# WORK REQUIRED:
Only the lines from the one containing "You are a GUI" through the end of the data are wanted, reproduced exactly and without pictures.

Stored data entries
+ + + + +
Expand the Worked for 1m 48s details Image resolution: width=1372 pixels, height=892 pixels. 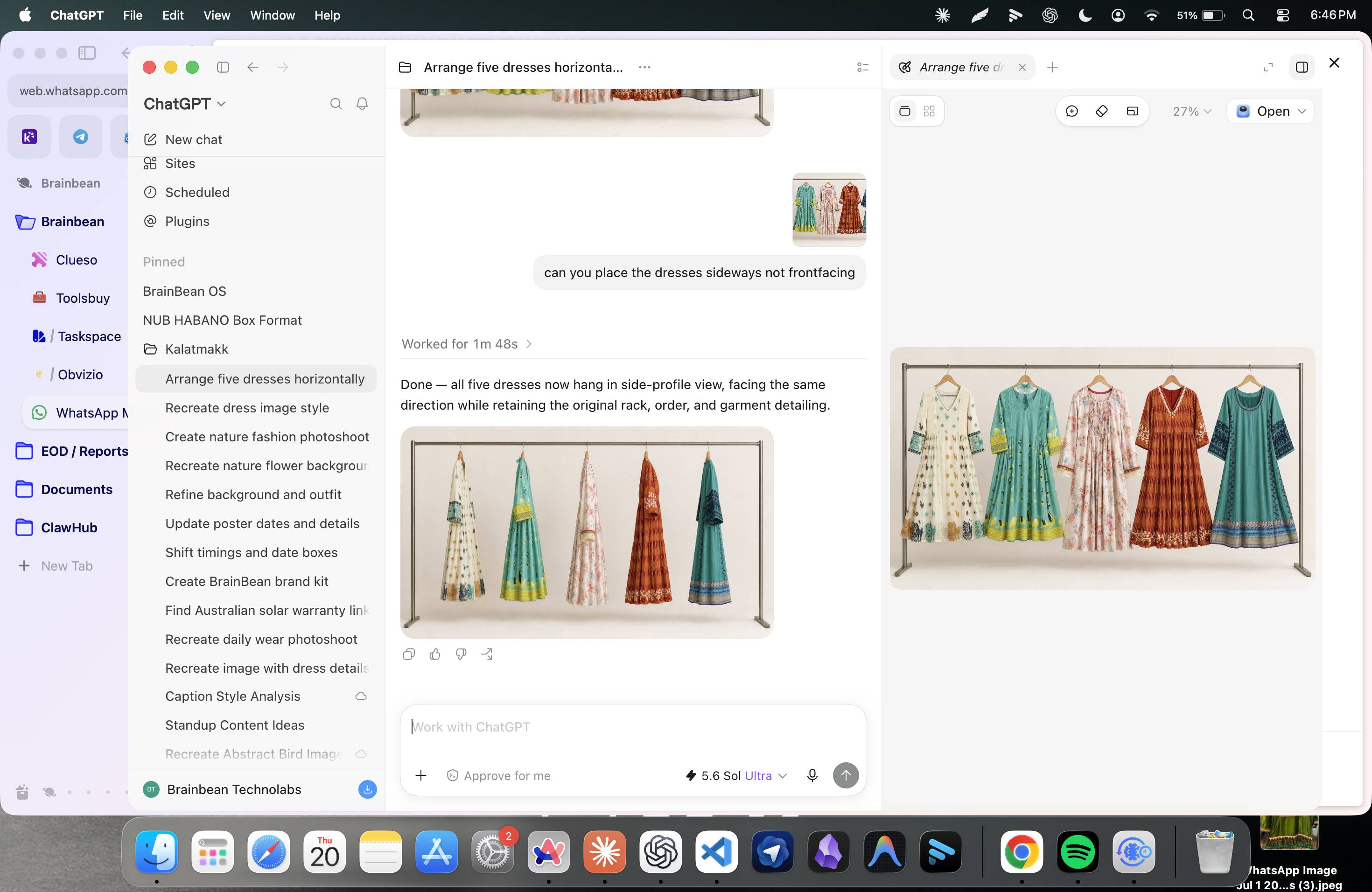(466, 344)
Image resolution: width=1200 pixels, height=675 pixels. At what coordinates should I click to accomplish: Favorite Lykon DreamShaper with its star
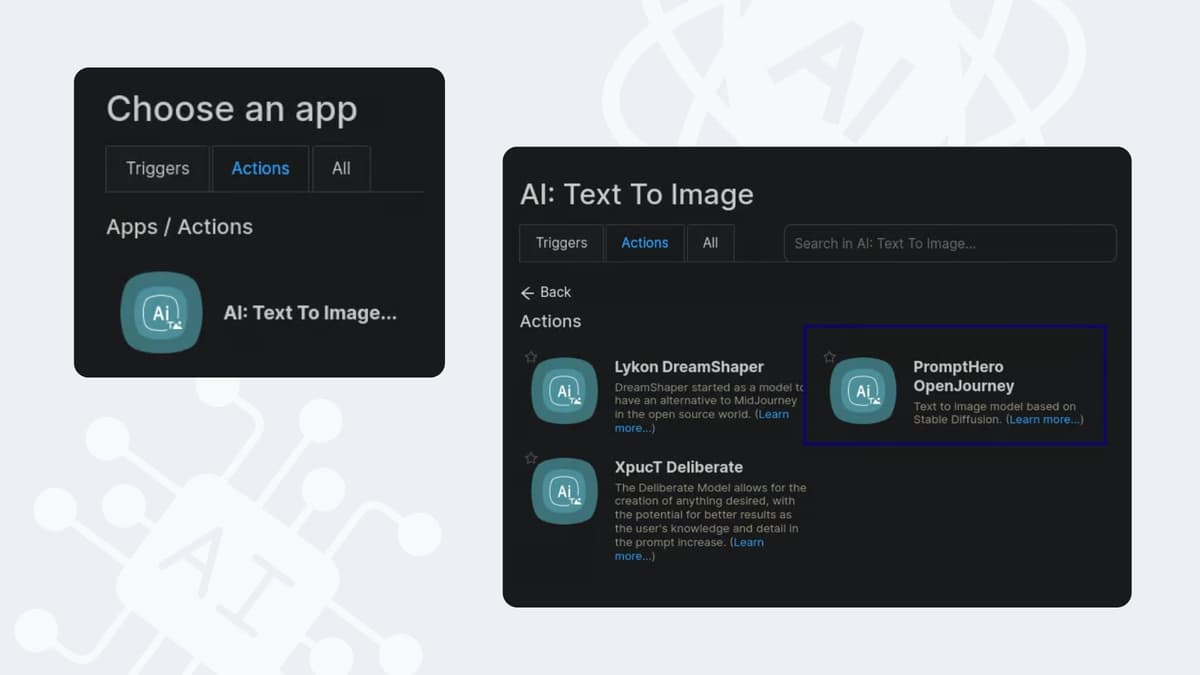coord(531,357)

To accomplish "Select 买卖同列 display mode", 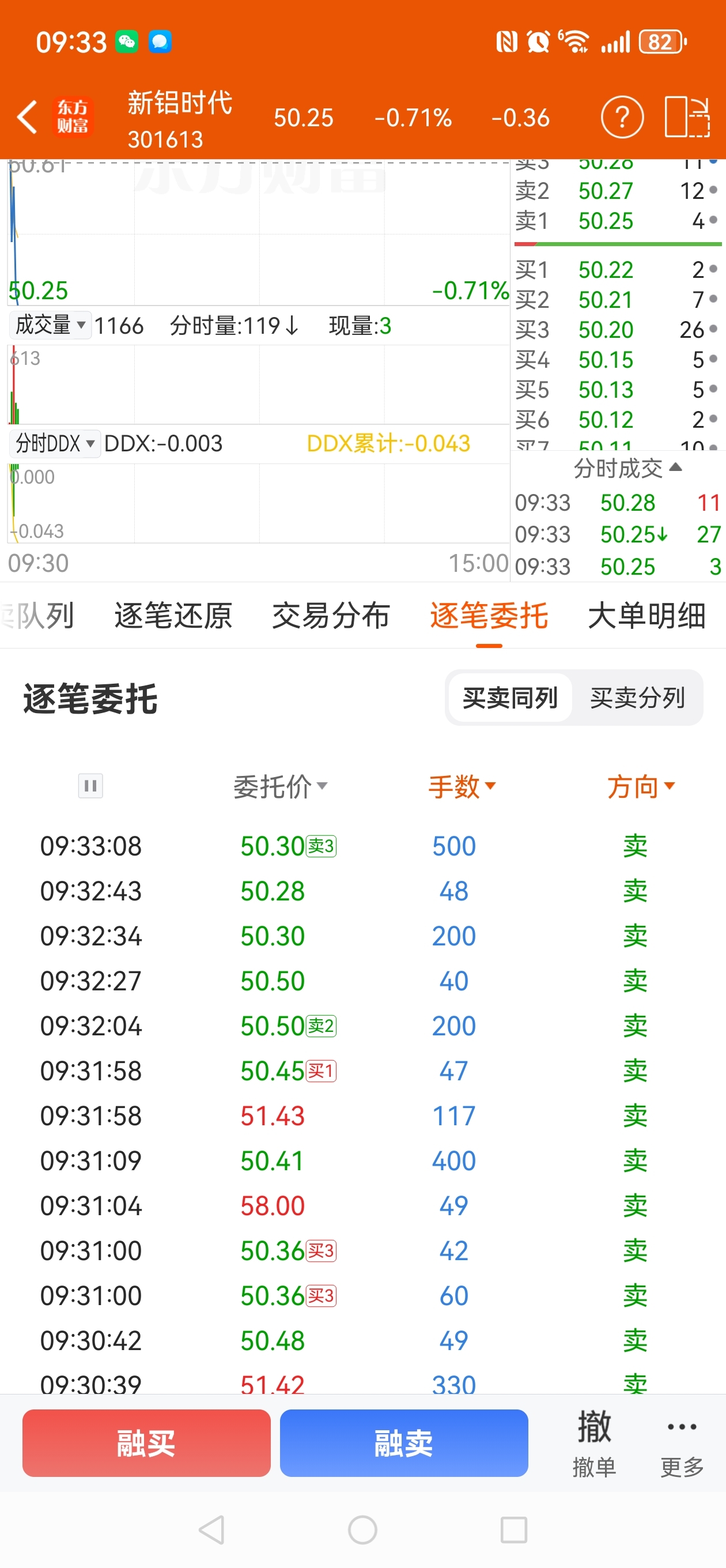I will point(510,698).

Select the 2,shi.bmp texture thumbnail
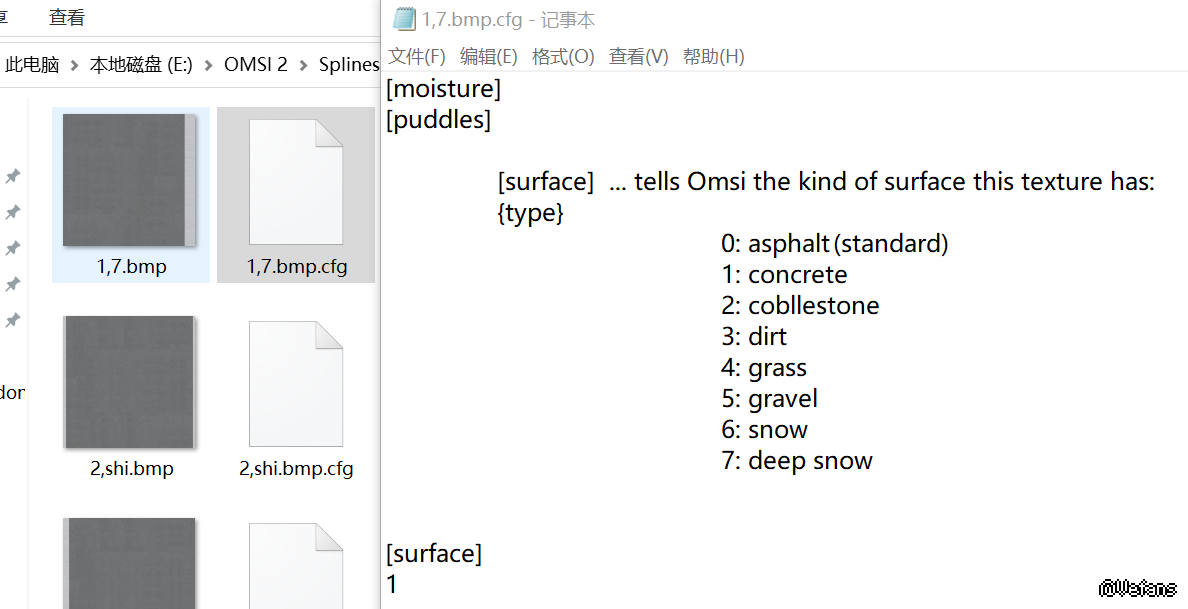coord(128,381)
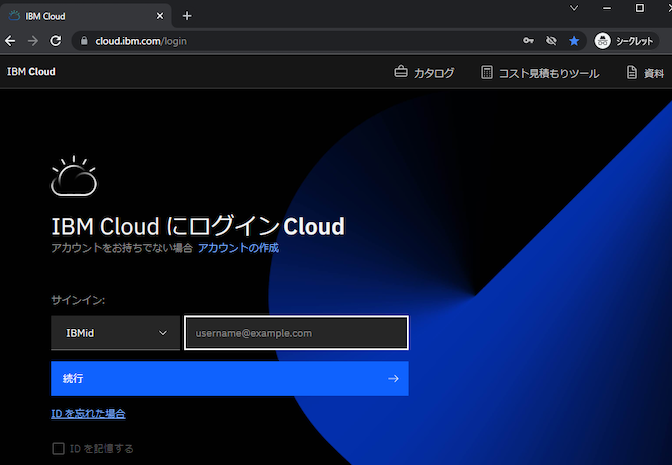Reload the page with refresh icon
Image resolution: width=672 pixels, height=465 pixels.
coord(56,41)
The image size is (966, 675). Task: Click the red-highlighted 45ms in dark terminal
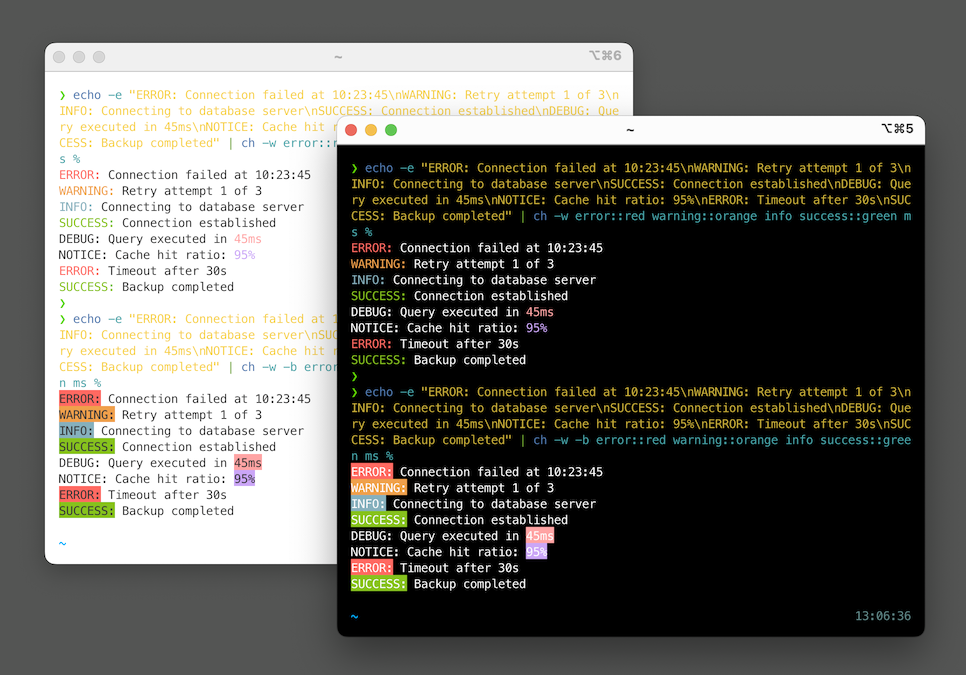(539, 536)
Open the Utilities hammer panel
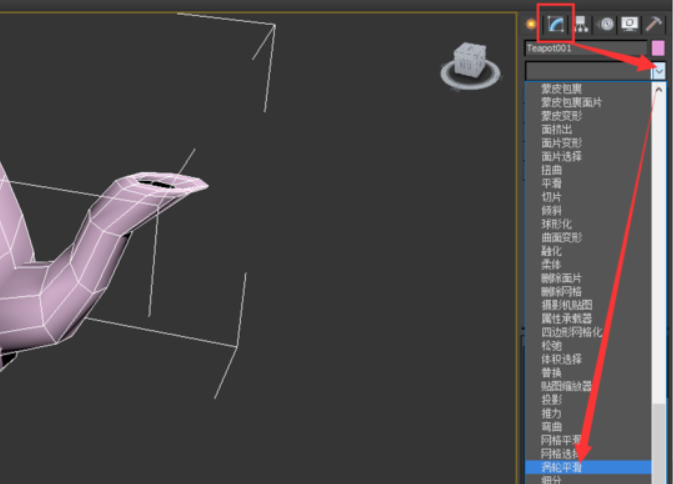This screenshot has width=673, height=484. 655,24
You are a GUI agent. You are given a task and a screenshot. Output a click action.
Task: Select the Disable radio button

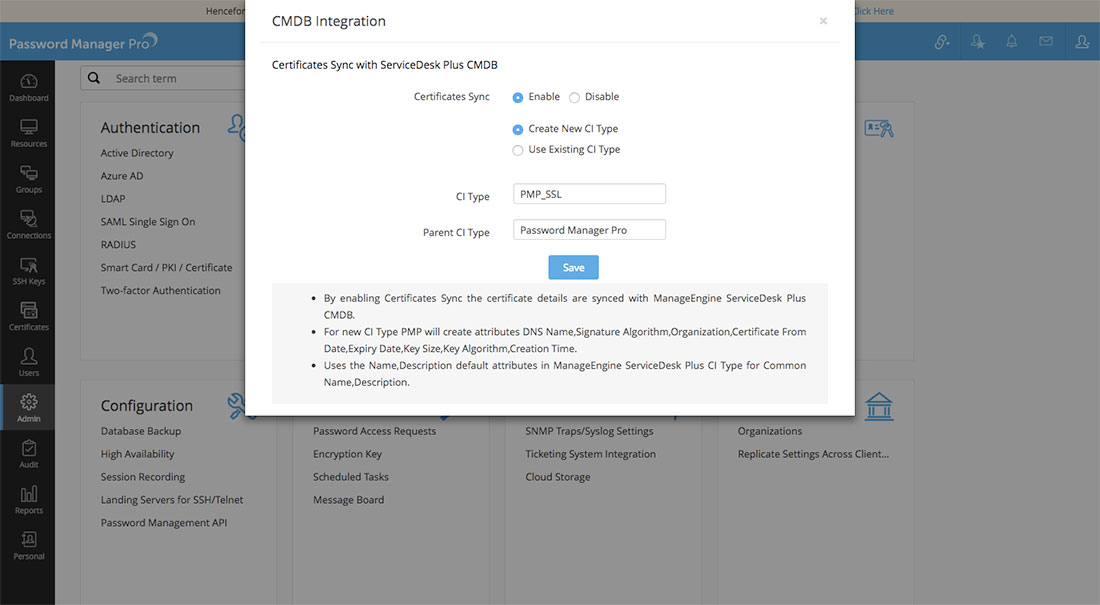click(574, 98)
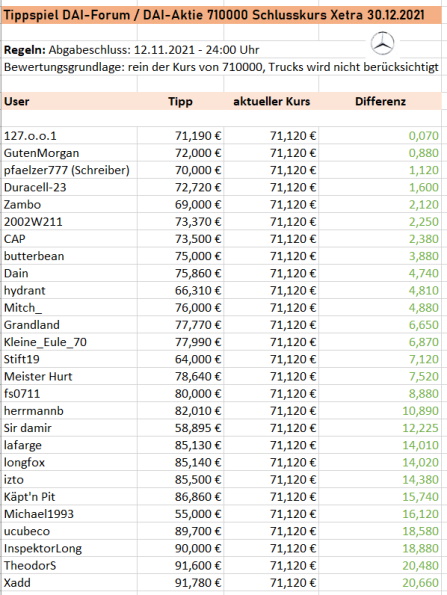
+ + + + +
# EXERCISE ANSWER:
You are a GUI agent. You are given a task and a screenshot. Output a click action.
Task: Select the Disable radio button

click(574, 98)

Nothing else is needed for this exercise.